So far, I’m doing okay. No improvement, but I don’t think I’m any worse. If that’s true that is very good news and could be a precursor to improvement.

I see my doctor next week on the 23 of Sept.

Overall I feel pretty lousy, with tremor and a sick stomach most of the time but nothing severe enough to make me quit.

I got braces a couple of weeks ago. They are a godsend as falling was a major issue. They protect against foot drop and knee collapse.

I have been on cyclosporine since July 22, 2010 at a dose of 400 mg /day. Can any one tell me how long it took for improvement to begin?

Ubbietom

Hi,

If you are the Alice that had successful stem cell transplantation …Congratulations.

My question is on cyclosporine. I’ve been on it for two months. My question is this. Did it do you any good?

Thanks,
ubbietom

keith,

i’d love to know more about your course of treatment.

i was dx with cidp in dec 07. i have steadily gotten worse…

tried ivig, 1 loading dose. it made me worse and so we halted it.
i’ve been on high dose oral prednisone since june– it helped/helps– but the side effects are becoming intolerable. 5 days ago, i began cyclosporine.

it seems it has done wonders for you. are you on any other medications? can you tell me how many mg you take? what has your experience been? do you feel your disease is in remission?
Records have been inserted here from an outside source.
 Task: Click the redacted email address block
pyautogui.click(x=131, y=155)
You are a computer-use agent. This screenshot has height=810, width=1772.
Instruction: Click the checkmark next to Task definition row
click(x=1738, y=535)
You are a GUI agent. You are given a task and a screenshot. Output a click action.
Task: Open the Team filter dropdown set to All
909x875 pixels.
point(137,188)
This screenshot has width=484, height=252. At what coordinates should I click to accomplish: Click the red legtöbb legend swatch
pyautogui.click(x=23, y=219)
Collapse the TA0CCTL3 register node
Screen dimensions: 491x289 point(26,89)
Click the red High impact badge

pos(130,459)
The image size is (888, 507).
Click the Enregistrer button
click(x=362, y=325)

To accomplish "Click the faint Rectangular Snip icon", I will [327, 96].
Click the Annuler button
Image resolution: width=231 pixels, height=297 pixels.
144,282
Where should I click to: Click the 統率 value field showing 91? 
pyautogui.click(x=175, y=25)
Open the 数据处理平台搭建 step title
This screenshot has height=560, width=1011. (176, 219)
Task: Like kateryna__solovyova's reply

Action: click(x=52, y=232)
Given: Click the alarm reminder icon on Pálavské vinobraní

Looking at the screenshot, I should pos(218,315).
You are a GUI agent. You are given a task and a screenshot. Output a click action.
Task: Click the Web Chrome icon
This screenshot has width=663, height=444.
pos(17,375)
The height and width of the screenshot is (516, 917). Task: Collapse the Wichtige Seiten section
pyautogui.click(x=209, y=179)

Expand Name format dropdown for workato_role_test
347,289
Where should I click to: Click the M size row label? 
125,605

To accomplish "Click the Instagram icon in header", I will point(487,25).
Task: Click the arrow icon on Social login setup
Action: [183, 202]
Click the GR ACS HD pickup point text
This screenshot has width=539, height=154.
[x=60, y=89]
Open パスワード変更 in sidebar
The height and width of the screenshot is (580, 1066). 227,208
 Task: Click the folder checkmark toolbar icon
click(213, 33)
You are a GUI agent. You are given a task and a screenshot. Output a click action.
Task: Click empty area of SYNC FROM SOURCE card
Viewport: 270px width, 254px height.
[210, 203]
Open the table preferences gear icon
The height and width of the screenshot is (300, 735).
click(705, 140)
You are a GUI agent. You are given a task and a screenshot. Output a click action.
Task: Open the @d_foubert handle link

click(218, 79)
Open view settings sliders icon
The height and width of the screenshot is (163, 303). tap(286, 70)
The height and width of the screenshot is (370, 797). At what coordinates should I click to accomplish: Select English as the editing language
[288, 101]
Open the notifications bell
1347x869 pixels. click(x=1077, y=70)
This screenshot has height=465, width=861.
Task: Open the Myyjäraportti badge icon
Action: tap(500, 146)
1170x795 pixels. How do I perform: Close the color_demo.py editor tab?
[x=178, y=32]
i am taking 325mg daily. i have felt some new aches and pains from it– did you? i am also full of energy that comes into conflict with my pain level. meaning, i want to do more in life then my pain allows. i wonder if that is a side effect that will subside as my body gets used to the drug. also, i am still on some prednisone, 30mg now. my neuro wants to wean me off of it but wants to 1st see that the cyclosporin will have efficacy…

hope to hear from you,
alice